# Quoted passage start
Born in Pretoria as Margaretha van Hulsteyn, to lawyer Sir Willem and Lady van Hulsteyn on September 27, 1896.

She was famously, though briefly, married to future Nationalist Prime Minister J.G. Strijdom (the "Lion of the North"), some years before he entered politics. In 1918, after a period as actress in South Africa, she left South Africa to work in England, only returning , now calling herself Marda Vanne, in 1940.

In London, where she initially studied acting with Elsie Fogerty at the Central School of Dramatic Art in London, she eventually formed a professional and personal partnership with actress Gwen ffrangçon-Davies that lasted until her death in 1970. She and Gwen worked in South Africa during the war years (1940-1946), after which they returned to England. She gained British Citizenship in 1965, though she continued to visit and be involved in South African theatre for many years.

She died 29th April 1970 in England.

Her career and contribution to South African Theatre

First phase: South Africa, 1914-1918

She fell in love with theatre as a young girl, and in spite of the opposition of her parents, became an actress, originally performing under her childhood nickname of Scrappy van Hulsteyn for Stephen Black's company, and making a name for herself in Love and the Hyphen. In the latter years of the war, she joined Leonard Rayne's company for a while, performing under her baptismal name of Margaretha van Hulsteyn). She appeared in a number of plays for the Rayne company, including, A White Man, Kismet, A Royal Divorce, ending with two more Stephen Black plays(Helena's Hope, Ltd and Van Kalabas Does His Bit) in February 1917, and finally an acclaimed major role in Milestones in July 1917 at the Cape Town Opera House.

Second phase: England, 1919-1939

In 1918 she left South Africa for England, where she adopted the stage name of Marda Vanne and went on to attain success in London.

Her first appearance was in If at the Ambassador's Theatre on 30 May 1921. She also appeared in New York's Empire Theatre in Easy Virtue.

(For more on her work in England, including her stage, film and TV profile, see http://www.imdb.com/name/nm0889219/).
# Quoted passage end
# Dataset excerpts start
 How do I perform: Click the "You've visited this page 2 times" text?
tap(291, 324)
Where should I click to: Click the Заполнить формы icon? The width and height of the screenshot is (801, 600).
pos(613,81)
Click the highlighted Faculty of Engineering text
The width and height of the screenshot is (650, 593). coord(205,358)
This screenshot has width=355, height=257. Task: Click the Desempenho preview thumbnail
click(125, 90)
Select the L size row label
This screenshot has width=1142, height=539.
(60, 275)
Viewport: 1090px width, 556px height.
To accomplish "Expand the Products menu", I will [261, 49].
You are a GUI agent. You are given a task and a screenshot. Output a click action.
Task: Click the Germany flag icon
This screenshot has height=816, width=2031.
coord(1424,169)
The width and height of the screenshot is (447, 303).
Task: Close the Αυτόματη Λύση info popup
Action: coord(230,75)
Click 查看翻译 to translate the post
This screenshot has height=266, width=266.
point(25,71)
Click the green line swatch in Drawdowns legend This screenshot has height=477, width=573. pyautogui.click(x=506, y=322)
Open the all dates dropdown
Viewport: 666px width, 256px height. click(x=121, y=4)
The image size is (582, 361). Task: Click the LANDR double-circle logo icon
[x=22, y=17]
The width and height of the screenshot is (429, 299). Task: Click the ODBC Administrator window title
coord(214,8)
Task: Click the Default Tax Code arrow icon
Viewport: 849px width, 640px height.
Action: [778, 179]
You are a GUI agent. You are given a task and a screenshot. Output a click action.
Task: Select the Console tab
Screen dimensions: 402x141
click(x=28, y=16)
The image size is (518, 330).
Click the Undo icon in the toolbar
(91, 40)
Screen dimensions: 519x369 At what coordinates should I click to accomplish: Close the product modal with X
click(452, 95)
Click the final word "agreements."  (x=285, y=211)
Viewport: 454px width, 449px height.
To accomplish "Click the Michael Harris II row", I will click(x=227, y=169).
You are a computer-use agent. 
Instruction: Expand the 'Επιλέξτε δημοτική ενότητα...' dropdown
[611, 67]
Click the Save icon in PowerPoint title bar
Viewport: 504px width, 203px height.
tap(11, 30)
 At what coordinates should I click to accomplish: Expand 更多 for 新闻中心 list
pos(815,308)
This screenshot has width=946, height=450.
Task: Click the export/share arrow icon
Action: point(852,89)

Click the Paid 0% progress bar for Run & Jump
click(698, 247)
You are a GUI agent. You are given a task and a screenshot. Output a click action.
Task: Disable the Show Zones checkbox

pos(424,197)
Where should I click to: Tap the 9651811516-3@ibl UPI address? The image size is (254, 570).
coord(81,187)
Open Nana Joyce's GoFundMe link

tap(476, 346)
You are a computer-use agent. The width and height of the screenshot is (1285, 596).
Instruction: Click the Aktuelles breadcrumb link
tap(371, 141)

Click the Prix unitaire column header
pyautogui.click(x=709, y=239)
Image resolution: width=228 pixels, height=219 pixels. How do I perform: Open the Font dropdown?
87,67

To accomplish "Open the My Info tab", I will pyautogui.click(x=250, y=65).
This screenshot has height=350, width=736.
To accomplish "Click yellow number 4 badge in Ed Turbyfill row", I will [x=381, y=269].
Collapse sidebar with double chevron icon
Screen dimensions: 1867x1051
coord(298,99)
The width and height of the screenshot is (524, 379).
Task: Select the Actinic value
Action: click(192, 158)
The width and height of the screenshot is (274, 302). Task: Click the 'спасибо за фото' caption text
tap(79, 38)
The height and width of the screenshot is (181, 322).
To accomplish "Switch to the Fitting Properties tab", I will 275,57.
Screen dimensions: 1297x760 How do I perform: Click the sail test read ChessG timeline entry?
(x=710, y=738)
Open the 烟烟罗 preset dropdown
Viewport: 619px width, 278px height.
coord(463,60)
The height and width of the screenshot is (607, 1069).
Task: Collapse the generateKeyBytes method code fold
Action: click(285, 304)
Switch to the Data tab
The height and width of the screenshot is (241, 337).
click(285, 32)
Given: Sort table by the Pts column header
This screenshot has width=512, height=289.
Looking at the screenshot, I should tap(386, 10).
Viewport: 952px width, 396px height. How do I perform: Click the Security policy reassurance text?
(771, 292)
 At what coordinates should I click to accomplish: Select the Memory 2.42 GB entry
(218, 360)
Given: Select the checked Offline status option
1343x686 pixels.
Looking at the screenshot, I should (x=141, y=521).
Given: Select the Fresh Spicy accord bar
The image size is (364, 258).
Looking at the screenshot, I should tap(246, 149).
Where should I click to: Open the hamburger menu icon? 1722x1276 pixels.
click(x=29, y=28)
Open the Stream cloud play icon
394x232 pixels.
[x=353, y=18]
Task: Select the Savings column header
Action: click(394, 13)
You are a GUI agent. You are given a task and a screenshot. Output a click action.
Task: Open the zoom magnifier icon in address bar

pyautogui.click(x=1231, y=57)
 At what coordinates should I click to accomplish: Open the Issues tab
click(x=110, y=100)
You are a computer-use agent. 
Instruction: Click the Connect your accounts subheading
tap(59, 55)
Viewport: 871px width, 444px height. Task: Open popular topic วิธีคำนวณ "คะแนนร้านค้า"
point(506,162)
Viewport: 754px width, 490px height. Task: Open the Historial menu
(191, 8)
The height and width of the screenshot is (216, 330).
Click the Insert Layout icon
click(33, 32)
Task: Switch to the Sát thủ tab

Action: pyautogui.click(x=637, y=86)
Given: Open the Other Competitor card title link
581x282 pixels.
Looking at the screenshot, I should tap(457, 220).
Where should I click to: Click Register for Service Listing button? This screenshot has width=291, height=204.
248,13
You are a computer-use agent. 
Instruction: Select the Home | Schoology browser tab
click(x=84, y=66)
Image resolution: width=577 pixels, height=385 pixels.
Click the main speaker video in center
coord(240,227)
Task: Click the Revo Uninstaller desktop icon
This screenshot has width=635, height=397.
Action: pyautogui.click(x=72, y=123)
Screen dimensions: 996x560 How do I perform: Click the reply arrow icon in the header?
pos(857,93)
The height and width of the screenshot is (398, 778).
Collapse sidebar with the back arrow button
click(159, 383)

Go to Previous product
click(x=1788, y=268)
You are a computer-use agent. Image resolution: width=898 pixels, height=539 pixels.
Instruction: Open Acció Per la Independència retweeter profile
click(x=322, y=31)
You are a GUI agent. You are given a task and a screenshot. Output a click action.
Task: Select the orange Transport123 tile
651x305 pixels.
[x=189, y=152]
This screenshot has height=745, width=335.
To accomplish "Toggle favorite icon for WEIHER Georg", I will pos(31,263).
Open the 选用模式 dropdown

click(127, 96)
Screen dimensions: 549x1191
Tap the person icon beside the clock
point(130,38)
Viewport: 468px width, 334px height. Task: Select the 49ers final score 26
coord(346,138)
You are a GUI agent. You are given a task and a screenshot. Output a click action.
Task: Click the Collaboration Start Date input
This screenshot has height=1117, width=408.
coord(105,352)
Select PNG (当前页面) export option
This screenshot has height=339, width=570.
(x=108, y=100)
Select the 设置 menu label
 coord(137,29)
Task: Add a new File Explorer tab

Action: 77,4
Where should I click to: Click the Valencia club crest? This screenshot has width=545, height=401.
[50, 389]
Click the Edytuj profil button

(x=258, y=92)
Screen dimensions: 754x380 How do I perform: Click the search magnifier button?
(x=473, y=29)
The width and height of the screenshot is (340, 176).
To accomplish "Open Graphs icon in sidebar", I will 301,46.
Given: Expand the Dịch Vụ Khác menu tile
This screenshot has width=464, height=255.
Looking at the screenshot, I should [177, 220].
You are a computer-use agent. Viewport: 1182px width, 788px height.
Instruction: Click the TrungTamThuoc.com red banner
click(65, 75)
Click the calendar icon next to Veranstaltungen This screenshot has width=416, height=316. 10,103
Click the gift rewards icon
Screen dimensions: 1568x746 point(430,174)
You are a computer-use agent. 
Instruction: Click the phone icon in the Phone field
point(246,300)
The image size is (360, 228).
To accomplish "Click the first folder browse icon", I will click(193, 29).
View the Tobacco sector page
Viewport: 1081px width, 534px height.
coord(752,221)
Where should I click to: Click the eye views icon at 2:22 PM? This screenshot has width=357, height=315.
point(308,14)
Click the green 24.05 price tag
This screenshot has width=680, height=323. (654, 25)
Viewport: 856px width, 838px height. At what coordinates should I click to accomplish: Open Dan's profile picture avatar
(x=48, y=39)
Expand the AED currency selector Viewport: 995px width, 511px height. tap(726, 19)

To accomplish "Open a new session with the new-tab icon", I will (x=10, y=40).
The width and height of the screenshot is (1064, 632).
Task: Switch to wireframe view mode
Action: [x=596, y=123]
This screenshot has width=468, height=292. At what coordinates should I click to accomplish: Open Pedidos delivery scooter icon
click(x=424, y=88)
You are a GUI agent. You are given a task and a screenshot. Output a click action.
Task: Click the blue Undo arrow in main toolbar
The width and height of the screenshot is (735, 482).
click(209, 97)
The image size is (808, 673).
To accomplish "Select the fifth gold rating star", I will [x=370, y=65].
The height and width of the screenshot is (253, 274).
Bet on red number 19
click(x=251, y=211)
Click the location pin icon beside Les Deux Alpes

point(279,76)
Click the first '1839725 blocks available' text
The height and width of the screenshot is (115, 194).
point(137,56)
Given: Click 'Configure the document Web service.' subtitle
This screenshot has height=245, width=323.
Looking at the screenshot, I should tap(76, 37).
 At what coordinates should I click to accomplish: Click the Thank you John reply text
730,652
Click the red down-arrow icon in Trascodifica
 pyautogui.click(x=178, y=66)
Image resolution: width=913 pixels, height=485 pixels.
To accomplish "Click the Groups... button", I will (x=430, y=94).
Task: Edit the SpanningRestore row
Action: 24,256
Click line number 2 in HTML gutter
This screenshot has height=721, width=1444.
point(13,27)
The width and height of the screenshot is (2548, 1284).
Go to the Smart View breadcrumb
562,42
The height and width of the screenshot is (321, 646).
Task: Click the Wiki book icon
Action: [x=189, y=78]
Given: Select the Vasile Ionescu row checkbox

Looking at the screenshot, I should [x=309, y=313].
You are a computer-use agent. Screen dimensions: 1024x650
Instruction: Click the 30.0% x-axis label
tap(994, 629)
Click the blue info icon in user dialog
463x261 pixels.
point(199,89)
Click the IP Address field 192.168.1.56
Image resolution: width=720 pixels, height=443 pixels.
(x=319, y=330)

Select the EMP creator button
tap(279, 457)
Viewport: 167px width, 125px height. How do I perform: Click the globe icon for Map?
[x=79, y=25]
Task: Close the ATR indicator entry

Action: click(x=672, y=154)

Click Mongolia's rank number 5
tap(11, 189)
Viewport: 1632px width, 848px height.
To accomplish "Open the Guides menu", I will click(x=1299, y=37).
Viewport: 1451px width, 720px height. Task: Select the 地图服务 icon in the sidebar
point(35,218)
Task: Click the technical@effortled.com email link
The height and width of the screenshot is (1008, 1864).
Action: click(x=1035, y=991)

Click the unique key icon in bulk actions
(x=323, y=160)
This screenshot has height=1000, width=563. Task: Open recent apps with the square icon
# Dataset excerpts end
### Required work:
a) Using the biography of Marda Vanne above, decide whether each statement agrees with it: (i) she gained British citizenship in 1965; (ii) she and Gwen ffrangçon-Davies worked in South Africa during the 1950s; (iii) her first appearance in England was in Easy Virtue. Answer yes or no for each, quoting the deciding words.
b) According to the biography of Marda Vanne, under what childhood nickname did she originally perform?
c) Repeat the stretch of the biography of Marda Vanne from "Her career and" through "Town Opera House.".

### Answers to the tasks:
a)
(i) Yes: "She gained British Citizenship in 1965"
(ii) No: "She and Gwen worked in South Africa during the war years (1940-1946)"
(iii) No: "Her first appearance was in If at the Ambassador's Theatre on 30 May 1921."

b) Scrappy van Hulsteyn.

c)
Her career and contribution to South African Theatre

First phase: South Africa, 1914-1918

She fell in love with theatre as a young girl, and in spite of the opposition of her parents, became an actress, originally performing under her childhood nickname of Scrappy van Hulsteyn for Stephen Black's company, and making a name for herself in Love and the Hyphen. In the latter years of the war, she joined Leonard Rayne's company for a while, performing under her baptismal name of Margaretha van Hulsteyn). She appeared in a number of plays for the Rayne company, including, A White Man, Kismet, A Royal Divorce, ending with two more Stephen Black plays(Helena's Hope, Ltd and Van Kalabas Does His Bit) in February 1917, and finally an acclaimed major role in Milestones in July 1917 at the Cape Town Opera House.